### Quoted passage
⟨

Kant’s Critique of Pure Reason

Professor Patrick Frierson

Class Meets Tuesdays, 7:30-close in Olin 154 and Wednesdays for tutorials in Olin 194 (see below)

Office Hours: Tuesday 3-5 PM, Wednesday 11-noon, Thursday 9-10 AM.

 

 

Overview:  The Critique of Pure Reason is one of the most important works in the history of philosophy. In this work, Kant articulates his “transcendental idealism” and seeks to show a way to resolve the problems with both British empiricism and Continental rationalism. Martin Heidegger has explained the importance of this text as follows: “Because of the Critique of Pure Reason all preceding philosophy . . . is put in a new light, and for the period that comes after, this Critique gives rise to a new philosophical problematic.” As one of the most important philosophical texts of all time, the first Critique is a sweeping study of the nature of knowledge and reality that transformed study within metaphysics, epistemology, philosophy of science, phenomenology, philosophy of religion, and even ethics. Getting a clear understanding of this text will illuminate both the history of philosophy prior to Kant and the history of philosophy that developed in response to his great work. At the same time, the study of the Critique of Pure Reason has proved a fruitful source of original philosophical thinking itself. In his own courses, Kant repeatedly said that he taught not philosophy, but how to philosophize. In studying Kant's most important work, we will focus not merely on learning what Kant's views were, but on learning how to think more deeply about the topics that he discusses. In that context, you will be encouraged to not only understand his views, but critique them, take them further, or draw out unintended or unexplored implications of them. You are encouraged to develop your own philosophical interpretations not only of Kant himself, but of the world that he tries to explain, the world of human “experience.”

⟩

### Request A
Answer these about the Kant course page, one line each:
(i) In which room are the Wednesday tutorials held?
(ii) What are the Thursday office hours?
(iii) According to the overview, what did Kant say he taught in his own courses?
### Request B
The overview on the Kant course page names the fields of study that the first Critique transformed. List all of them.
### Request C
Carry the Kant course page on past its last sentence, in the same voice.

### Material provided
⟨

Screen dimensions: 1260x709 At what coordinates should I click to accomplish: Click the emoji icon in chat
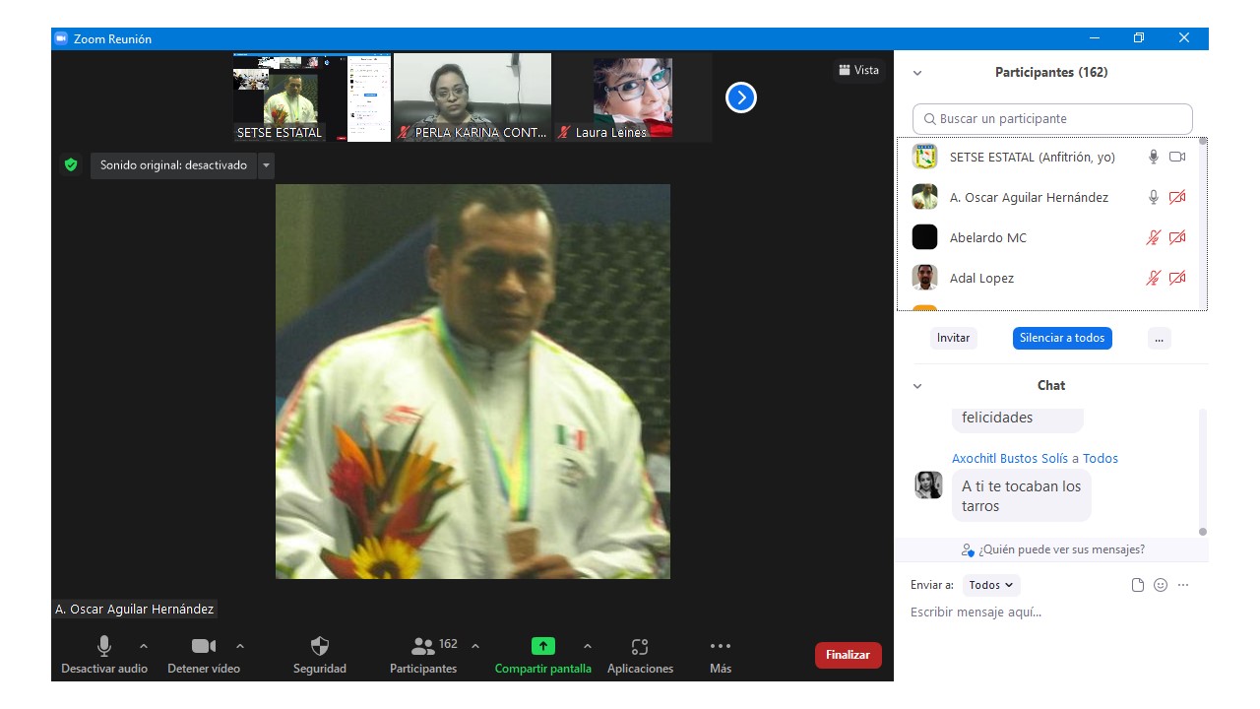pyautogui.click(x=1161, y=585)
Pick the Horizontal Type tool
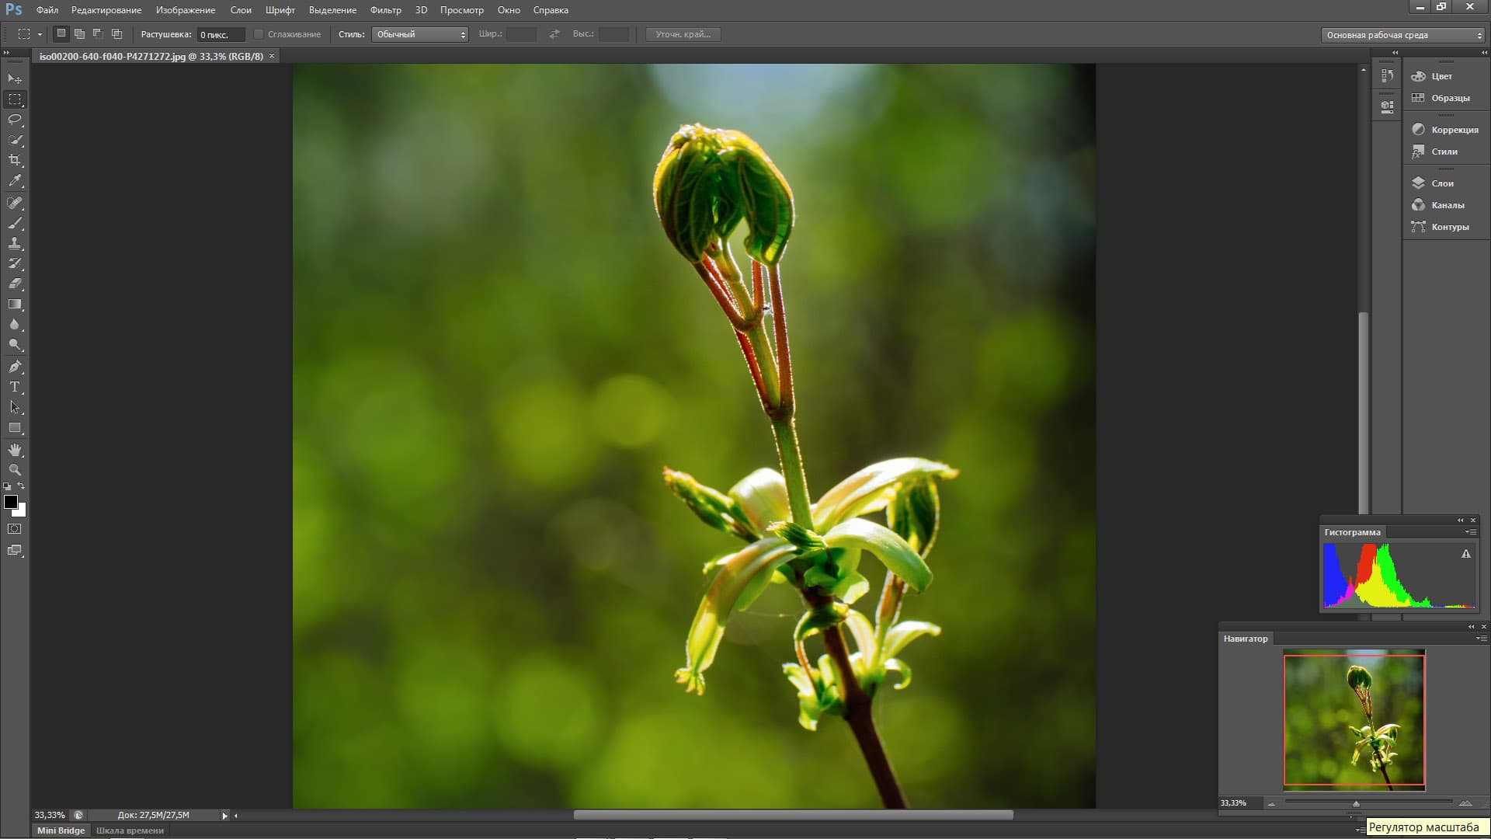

⟩

### Written reply A
(i) Olin 194
(ii) 9-10 AM
(iii) Not philosophy, but how to philosophize

### Written reply B
metaphysics, epistemology, philosophy of science, phenomenology, philosophy of religion, ethics

### Written reply C
 

Required Texts:

1.      Immanuel Kant, Critique of Pure Reason, ed. Guyer and Wood, Cambridge University Press: 1998, ISBN: 0-521-65729-6.

2.      Jill Vance Buroker, Kant’s Critique of Pure Reason: An Introduction, Cambridge University Press: 2006; ISBN: 0-521-61825-0

3.      The Cambridge Companion to Kant’s Critique of Pure Reason (ed. Paul Guyer), Cambridge University Press: 2010; ISBN: 0-521-71011-4.

4.      Lucy Allais, Manifest Reality, Oxford University Press: 2014; ISBN: 0-198-74713-0

Course Requirements:

·         Six (6) tutorial papers (1500-2200 words)  [10% of grade each, 60% total]

·         Six (6) peer commentaries during tutorial [20% of grade total]

·         Oral participation in tutorial [15% of grade total]

·         Kant Lexikon [5% of grade]

·         Final paper (1800-3000 words) [Optional, can affect final grade if done well]

Kant Lexikon: Over the course of the semester, you should put together a lexicon of key Kantian terms.  Each week, you should choose a minimum of three (3) terms to define.  For each term, you should give your own concise definition of the term.  If it is used in multiple different ways, give multiple concise definitions.  You should quote at least sentence from Kant in which he uses the term and explain its use in that context.  You should also have at least two additional references to places where Kant uses the term in the same way.  If a secondary source defines the term (Burocker often does), you should give a reference to where it is defined in that source (and if you particularly like the definition, quote it).  After the first week, you can choose to revise or expand a definition of term rather than define a new term.  By the end of the semester, you need to have completed at least twenty-five (25) terms and to have revised at least ten (10) of these.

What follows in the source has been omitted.